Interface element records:
....................
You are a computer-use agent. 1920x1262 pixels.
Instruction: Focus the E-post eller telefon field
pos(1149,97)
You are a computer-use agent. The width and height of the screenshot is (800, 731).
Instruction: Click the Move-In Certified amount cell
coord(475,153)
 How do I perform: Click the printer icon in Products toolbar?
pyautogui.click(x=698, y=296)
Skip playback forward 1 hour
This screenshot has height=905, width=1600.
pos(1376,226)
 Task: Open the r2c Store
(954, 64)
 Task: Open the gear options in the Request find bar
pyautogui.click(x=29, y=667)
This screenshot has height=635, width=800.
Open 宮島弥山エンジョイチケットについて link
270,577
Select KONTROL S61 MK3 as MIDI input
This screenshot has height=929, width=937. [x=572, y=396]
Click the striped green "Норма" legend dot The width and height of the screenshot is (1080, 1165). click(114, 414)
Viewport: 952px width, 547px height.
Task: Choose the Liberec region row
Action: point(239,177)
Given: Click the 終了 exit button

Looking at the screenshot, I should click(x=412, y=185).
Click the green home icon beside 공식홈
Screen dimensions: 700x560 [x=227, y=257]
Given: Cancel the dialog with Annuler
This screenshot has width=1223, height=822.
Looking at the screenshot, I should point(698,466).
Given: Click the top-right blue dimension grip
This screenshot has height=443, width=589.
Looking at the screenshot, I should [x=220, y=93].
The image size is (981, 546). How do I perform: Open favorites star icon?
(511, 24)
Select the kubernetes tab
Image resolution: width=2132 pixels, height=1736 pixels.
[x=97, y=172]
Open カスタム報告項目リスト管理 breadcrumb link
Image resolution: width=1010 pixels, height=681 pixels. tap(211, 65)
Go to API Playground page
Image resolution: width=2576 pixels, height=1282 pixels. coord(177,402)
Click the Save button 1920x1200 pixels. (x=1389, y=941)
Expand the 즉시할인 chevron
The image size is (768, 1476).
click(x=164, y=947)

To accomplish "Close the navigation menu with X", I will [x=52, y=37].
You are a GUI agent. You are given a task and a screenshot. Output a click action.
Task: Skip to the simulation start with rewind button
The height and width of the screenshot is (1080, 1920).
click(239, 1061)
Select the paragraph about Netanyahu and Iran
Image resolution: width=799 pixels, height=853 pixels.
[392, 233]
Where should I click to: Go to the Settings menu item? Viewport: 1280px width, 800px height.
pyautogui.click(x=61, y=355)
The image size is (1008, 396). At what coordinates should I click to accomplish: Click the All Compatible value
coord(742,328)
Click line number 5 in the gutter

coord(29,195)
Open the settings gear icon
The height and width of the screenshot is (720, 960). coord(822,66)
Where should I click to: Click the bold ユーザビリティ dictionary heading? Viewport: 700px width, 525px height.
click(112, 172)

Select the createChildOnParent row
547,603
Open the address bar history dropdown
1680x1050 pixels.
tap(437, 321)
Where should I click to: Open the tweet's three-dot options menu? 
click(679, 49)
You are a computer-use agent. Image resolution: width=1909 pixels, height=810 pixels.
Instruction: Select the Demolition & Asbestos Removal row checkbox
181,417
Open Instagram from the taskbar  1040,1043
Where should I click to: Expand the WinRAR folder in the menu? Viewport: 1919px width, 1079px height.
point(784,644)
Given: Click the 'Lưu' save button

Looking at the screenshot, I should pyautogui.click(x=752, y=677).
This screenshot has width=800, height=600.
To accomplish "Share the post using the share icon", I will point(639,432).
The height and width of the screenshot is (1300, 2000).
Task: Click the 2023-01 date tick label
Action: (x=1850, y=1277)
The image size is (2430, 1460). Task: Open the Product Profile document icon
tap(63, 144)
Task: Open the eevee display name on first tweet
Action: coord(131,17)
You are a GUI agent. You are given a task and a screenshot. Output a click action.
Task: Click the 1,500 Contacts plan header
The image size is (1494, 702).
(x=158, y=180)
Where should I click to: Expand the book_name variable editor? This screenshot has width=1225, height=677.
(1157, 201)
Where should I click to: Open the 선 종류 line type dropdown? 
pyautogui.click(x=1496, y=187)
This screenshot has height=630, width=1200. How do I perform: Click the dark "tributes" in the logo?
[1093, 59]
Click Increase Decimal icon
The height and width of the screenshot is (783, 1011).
....................
DIRECTION – Write out every one of the lines above without changing anything.

EXERCISE SOLUTION –
You are a computer-use agent. 1920x1262 pixels.
Instruction: Focus the E-post eller telefon field
pos(1149,97)
You are a computer-use agent. The width and height of the screenshot is (800, 731).
Instruction: Click the Move-In Certified amount cell
coord(475,153)
 How do I perform: Click the printer icon in Products toolbar?
pyautogui.click(x=698, y=296)
Skip playback forward 1 hour
This screenshot has height=905, width=1600.
pos(1376,226)
 Task: Open the r2c Store
(954, 64)
 Task: Open the gear options in the Request find bar
pyautogui.click(x=29, y=667)
This screenshot has height=635, width=800.
Open 宮島弥山エンジョイチケットについて link
270,577
Select KONTROL S61 MK3 as MIDI input
This screenshot has height=929, width=937. [x=572, y=396]
Click the striped green "Норма" legend dot The width and height of the screenshot is (1080, 1165). click(114, 414)
Viewport: 952px width, 547px height.
Task: Choose the Liberec region row
Action: point(239,177)
Given: Click the 終了 exit button

Looking at the screenshot, I should click(x=412, y=185).
Click the green home icon beside 공식홈
Screen dimensions: 700x560 [x=227, y=257]
Given: Cancel the dialog with Annuler
This screenshot has width=1223, height=822.
Looking at the screenshot, I should point(698,466).
Given: Click the top-right blue dimension grip
This screenshot has height=443, width=589.
Looking at the screenshot, I should [x=220, y=93].
The image size is (981, 546). How do I perform: Open favorites star icon?
(511, 24)
Select the kubernetes tab
Image resolution: width=2132 pixels, height=1736 pixels.
[x=97, y=172]
Open カスタム報告項目リスト管理 breadcrumb link
Image resolution: width=1010 pixels, height=681 pixels. tap(211, 65)
Go to API Playground page
Image resolution: width=2576 pixels, height=1282 pixels. coord(177,402)
Click the Save button 1920x1200 pixels. (x=1389, y=941)
Expand the 즉시할인 chevron
The image size is (768, 1476).
click(x=164, y=947)

To accomplish "Close the navigation menu with X", I will [x=52, y=37].
You are a GUI agent. You are given a task and a screenshot. Output a click action.
Task: Skip to the simulation start with rewind button
The height and width of the screenshot is (1080, 1920).
click(239, 1061)
Select the paragraph about Netanyahu and Iran
Image resolution: width=799 pixels, height=853 pixels.
[392, 233]
Where should I click to: Go to the Settings menu item? Viewport: 1280px width, 800px height.
pyautogui.click(x=61, y=355)
The image size is (1008, 396). At what coordinates should I click to accomplish: Click the All Compatible value
coord(742,328)
Click line number 5 in the gutter

coord(29,195)
Open the settings gear icon
The height and width of the screenshot is (720, 960). coord(822,66)
Where should I click to: Click the bold ユーザビリティ dictionary heading? Viewport: 700px width, 525px height.
click(112, 172)

Select the createChildOnParent row
547,603
Open the address bar history dropdown
1680x1050 pixels.
tap(437, 321)
Where should I click to: Open the tweet's three-dot options menu? 
click(679, 49)
You are a computer-use agent. Image resolution: width=1909 pixels, height=810 pixels.
Instruction: Select the Demolition & Asbestos Removal row checkbox
181,417
Open Instagram from the taskbar  1040,1043
Where should I click to: Expand the WinRAR folder in the menu? Viewport: 1919px width, 1079px height.
point(784,644)
Given: Click the 'Lưu' save button

Looking at the screenshot, I should pyautogui.click(x=752, y=677).
This screenshot has width=800, height=600.
To accomplish "Share the post using the share icon", I will point(639,432).
The height and width of the screenshot is (1300, 2000).
Task: Click the 2023-01 date tick label
Action: (x=1850, y=1277)
The image size is (2430, 1460). Task: Open the Product Profile document icon
tap(63, 144)
Task: Open the eevee display name on first tweet
Action: coord(131,17)
You are a GUI agent. You are given a task and a screenshot. Output a click action.
Task: Click the 1,500 Contacts plan header
The image size is (1494, 702).
(x=158, y=180)
Where should I click to: Expand the book_name variable editor? This screenshot has width=1225, height=677.
(1157, 201)
Where should I click to: Open the 선 종류 line type dropdown? 
pyautogui.click(x=1496, y=187)
This screenshot has height=630, width=1200. How do I perform: Click the dark "tributes" in the logo?
[1093, 59]
Click Increase Decimal icon
The height and width of the screenshot is (783, 1011).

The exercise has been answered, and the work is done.